For R2: The connected networks are: N2, N4, N6
Remember the IP for the routers:

  • R1 has IP:
    • 194.254.160.50 in N4
    • 194.254.160.53 in N5 P.S: 0.0.0.0 means it's directly connected to the network (default entry)
Destination Network Mask Next Router(Gateaway) Interface
194.254.160.16 (N2) /28 0.0.0.0 0
194.254.160.48 (N4) /30 0.0.0.0 2
194.254.160.56 (N6) /30 0.0.0.0 1
194.254.160.0 (N1) /28 194.254.160.50 (R1 from N4) 2
194.254.160.52 (N5) /30 194.254.160.50 (R1 from N4) 2
194.254.160.32 (N3) /28 194.254.160.50 (R1 from N4) 2
OR 0.0.0.0(use R4 for N3) /30 194.254.160.58 (R4 from N6) 1

pb3

Extract first IP and broadcast for 172.17.89.200/19.

Is this a network address or an IP from a network? 200 % 19 != 0 so it's an IP.

1. HOW DO WE OBTAIN THE NETWORK ADDRESS? With the operation ip AND mask:
172.17.89.200 AND
244.255.224.0
= = = = = = =
172.17.64.0 => Network address => first IP is 172.17.64.1

2. HOW DO WE OBTAIN THE BROADCAST ADDRESS?
With the operation network addr OR complementary of mask:
The mask is /19 which is equivalent to 255.255.224.0 => the complementary is 0.0.31.255

172.17.64.0 OR
0.0.31.255
= = = = = = =
172.17.95.255 => Broadcast address

pb4

Subnet 203.10.93.0/24 in 30 subnets. Is 203.10.93.30 a valid host IP?

Can we split that IP address base into 30 equally sized subnets? No, because 256 % 30 != 0.

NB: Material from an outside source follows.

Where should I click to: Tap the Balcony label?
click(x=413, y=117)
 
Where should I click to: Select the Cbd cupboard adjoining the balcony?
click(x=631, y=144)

1. Can 203.10.93.30 be a network address?
To be 203.10.93.30 a network address, 30 needs to be a sum of powers of 2 or a power of 2. 16+8+4+2=30 => it can be a network address. But if it would be a subnetwork address, you'll have the mask 31 (You can write 30 as 00011110 => mask /31) which is unusable so IT CAN'T BE A NETORK ADDRESS. Also, 30 is only divisible with 2 so the mask is /31.

2. Can 203.10.93.30 be a broadcast address?
If it's a broadcast that would mean that the next subnetwork should start at 203.10.93.31, which is impossible (it's not a sum of powers of 2, and it should be divisible by 4 at least).

From (1) and (2) => 203.10.93.30 is always a host IP.